ABSTRACT We investigated habitat selection using single- and mixed-scale modeling at 2 spatial scales, stand and home range, by the only known population of American martens (Martes americana) remaining in the historical range of the Humboldt subspecies (M. a. humboldtensis) in California, USA. During 2000 and 2001, we sampled a 12 times 14 grid with 2-km spacing, using 2 sooted track plates at each grid point. We detected martens at 26 of the 159 grid points. We used resource selection probability functions and an information-theoretic method to model habitat at detection locations. At the stand scale, martens selected conifer-dominated stands with dense, spatially extensive shrub cover (x̄ = 74% cover, SE = 4) in the oldest developmental stage.
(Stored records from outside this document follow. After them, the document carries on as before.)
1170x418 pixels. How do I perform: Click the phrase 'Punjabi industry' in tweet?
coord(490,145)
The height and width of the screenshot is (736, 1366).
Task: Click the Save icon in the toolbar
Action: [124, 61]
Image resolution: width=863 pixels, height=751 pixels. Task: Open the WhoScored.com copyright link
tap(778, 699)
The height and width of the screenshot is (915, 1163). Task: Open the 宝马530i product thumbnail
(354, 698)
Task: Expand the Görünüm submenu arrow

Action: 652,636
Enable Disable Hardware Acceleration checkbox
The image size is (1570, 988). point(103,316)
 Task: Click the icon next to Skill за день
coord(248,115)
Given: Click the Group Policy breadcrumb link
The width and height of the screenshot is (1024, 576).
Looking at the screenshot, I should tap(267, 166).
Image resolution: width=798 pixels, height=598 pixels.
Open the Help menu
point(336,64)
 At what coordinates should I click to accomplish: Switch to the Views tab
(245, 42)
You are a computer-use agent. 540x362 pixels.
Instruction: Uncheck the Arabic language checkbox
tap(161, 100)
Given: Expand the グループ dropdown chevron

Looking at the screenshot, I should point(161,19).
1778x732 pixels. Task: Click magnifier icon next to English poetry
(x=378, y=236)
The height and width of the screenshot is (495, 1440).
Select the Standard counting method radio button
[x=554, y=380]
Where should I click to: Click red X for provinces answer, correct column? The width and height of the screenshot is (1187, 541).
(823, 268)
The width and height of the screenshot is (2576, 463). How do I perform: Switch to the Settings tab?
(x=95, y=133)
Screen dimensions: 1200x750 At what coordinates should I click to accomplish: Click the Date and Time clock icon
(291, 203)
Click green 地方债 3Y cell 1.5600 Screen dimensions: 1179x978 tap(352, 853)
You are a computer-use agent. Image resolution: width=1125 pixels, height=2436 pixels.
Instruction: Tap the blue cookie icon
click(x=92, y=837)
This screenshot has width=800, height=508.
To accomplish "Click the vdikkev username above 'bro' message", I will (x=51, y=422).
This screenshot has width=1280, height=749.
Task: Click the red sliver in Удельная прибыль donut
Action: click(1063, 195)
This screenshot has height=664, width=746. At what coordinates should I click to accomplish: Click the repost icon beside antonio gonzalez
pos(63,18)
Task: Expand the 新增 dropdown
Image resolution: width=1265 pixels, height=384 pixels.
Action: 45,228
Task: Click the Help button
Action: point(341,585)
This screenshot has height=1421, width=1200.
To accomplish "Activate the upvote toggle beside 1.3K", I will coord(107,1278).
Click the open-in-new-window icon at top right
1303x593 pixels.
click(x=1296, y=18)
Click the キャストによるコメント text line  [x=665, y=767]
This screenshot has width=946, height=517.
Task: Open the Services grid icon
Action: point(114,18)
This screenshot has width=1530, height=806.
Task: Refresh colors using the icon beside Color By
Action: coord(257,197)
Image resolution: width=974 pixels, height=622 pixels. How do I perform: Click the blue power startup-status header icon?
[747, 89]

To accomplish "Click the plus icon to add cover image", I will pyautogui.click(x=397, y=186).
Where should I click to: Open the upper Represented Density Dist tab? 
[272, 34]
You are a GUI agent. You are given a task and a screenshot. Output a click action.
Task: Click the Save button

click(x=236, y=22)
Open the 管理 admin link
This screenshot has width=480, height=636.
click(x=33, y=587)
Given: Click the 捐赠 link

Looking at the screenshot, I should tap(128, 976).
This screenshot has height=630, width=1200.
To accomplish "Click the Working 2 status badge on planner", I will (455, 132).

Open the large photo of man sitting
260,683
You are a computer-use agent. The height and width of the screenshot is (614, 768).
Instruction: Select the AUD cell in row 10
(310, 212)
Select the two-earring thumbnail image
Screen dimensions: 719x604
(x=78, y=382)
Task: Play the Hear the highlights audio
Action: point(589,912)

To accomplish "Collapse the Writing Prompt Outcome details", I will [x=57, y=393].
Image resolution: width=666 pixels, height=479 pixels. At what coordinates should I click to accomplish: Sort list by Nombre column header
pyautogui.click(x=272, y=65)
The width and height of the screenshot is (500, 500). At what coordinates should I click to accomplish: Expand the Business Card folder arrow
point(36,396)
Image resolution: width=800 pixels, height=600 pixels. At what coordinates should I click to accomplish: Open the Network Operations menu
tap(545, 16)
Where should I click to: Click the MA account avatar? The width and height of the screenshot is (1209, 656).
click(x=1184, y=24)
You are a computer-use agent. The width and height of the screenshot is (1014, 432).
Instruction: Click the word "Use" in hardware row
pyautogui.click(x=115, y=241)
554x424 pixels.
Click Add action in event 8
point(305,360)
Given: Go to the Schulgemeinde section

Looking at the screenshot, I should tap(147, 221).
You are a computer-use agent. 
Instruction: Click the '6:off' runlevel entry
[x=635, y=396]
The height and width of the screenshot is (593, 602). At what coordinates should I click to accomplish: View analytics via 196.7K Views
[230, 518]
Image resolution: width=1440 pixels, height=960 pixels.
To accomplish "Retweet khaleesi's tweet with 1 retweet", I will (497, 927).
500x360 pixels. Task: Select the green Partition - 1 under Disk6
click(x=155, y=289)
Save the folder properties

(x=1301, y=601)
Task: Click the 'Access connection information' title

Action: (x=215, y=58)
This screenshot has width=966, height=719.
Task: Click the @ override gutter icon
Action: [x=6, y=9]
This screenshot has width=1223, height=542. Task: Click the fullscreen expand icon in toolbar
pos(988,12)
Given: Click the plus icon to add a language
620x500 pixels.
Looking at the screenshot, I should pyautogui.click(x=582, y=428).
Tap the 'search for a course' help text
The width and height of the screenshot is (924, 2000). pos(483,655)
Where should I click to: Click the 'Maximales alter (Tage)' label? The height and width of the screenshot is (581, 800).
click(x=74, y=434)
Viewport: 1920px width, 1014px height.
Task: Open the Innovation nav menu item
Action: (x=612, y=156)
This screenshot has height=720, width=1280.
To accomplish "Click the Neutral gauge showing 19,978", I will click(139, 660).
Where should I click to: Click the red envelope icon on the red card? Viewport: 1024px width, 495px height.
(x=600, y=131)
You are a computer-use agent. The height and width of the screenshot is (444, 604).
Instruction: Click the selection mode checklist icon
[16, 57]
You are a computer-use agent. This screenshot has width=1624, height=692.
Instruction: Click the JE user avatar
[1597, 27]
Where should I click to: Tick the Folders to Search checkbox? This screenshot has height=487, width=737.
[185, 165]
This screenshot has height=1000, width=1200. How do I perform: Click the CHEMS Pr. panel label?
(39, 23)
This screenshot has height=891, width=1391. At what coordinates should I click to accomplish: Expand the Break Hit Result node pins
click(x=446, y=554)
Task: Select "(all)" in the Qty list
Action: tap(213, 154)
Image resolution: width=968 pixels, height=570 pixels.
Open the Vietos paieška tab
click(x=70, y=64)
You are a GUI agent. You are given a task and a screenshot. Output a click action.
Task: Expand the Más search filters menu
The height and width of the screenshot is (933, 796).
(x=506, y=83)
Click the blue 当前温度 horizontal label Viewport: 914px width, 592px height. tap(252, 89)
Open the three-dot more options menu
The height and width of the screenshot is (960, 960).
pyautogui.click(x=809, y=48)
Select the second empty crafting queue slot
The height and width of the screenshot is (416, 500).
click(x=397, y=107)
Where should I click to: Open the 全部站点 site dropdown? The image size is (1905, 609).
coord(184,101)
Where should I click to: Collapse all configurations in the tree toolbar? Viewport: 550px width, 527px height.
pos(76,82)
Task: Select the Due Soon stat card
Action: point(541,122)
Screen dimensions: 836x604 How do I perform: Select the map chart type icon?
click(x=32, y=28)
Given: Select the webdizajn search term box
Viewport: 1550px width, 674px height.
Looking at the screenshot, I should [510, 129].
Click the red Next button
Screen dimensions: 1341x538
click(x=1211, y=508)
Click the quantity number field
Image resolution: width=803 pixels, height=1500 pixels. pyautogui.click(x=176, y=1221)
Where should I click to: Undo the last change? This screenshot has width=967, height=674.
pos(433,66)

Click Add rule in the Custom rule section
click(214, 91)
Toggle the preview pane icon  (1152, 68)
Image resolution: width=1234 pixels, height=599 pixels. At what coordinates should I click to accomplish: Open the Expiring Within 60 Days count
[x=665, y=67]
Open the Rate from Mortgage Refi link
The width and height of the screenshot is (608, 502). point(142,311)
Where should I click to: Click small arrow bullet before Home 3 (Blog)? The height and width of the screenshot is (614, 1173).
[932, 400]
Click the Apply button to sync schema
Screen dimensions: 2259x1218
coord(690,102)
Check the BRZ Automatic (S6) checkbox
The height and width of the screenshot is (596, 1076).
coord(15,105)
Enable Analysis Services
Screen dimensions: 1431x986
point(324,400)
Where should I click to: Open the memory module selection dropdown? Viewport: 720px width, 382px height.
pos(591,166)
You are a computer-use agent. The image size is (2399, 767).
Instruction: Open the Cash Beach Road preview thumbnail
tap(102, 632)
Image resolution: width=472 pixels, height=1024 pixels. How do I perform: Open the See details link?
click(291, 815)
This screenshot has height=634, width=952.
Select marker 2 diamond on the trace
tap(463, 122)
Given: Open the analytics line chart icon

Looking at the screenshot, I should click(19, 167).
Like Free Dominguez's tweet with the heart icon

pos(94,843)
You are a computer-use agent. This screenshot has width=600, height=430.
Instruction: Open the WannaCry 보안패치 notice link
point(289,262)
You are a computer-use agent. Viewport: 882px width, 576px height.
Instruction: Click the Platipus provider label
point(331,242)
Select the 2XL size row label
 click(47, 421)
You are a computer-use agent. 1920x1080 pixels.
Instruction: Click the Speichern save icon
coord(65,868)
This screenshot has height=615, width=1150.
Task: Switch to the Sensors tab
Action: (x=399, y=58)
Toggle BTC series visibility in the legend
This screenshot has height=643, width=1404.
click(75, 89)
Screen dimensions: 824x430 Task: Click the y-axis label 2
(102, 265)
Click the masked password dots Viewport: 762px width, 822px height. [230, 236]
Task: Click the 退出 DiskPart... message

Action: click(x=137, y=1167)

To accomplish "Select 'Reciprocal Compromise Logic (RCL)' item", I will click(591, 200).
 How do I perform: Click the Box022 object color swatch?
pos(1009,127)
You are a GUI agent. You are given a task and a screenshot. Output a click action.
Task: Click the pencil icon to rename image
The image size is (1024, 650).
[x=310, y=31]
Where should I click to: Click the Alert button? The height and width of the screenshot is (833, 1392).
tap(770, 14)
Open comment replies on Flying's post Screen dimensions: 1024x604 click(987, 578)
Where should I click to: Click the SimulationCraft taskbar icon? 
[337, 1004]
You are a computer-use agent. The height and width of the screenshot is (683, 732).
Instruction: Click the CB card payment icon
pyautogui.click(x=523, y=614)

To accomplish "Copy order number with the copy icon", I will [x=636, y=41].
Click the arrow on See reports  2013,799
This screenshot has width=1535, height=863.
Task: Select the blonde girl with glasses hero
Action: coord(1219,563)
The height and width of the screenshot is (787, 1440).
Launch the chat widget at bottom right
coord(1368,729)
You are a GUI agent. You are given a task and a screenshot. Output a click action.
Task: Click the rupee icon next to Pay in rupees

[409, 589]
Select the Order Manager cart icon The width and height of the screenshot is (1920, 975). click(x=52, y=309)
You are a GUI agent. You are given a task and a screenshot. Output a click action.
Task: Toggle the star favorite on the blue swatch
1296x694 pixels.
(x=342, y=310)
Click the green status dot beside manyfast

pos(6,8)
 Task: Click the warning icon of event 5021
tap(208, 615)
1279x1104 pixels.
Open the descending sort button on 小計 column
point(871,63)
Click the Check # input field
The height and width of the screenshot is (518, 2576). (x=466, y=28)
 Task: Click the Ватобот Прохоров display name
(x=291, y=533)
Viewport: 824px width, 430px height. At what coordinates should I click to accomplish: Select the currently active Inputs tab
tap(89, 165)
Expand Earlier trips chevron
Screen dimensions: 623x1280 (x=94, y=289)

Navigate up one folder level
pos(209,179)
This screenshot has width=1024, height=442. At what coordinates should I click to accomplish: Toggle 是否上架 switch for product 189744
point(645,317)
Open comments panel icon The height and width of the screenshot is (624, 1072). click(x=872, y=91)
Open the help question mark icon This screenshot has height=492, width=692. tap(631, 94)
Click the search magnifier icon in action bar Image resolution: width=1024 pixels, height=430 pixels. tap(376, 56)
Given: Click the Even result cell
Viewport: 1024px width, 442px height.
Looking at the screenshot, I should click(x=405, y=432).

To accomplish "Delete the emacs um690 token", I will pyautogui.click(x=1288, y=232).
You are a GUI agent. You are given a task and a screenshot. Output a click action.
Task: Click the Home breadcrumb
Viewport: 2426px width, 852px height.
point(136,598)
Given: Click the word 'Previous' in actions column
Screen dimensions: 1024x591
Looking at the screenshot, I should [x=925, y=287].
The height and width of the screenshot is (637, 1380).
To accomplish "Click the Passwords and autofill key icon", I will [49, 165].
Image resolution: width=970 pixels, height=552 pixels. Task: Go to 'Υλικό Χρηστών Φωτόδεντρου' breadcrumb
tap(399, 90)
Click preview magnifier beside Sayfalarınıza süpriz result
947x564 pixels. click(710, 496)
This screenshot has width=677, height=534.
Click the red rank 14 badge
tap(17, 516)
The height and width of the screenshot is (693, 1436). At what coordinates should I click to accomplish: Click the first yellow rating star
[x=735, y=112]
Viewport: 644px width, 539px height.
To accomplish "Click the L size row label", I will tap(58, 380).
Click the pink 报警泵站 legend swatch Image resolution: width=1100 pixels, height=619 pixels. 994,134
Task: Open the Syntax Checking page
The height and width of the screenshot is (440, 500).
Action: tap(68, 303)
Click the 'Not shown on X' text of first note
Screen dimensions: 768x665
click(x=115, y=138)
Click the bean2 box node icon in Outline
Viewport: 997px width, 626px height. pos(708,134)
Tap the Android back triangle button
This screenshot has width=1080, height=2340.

At the home-range scale, martens selected the largest available patches (x̄ = 181 ha, SE = 14) of old-growth, old-growth and late-mature, or serpentine habitat. Mixed-scale models revealed that habitat characteristics from both scales best explained marten occurrence compared to one scale alone. Dense, spatially extensive shrub cover is a key habitat element for martens in coastal forests. Dense shrubs provide refuge from predators, cover for prey, and may also deter larger-bodied competitors. Managers can increase the likelihood of marten population persistence and encourage expansion in coastal forests by maintaining and restoring late-mature and old-growth, conifer-dominated forests with dense shrub cover in large, contiguous patches.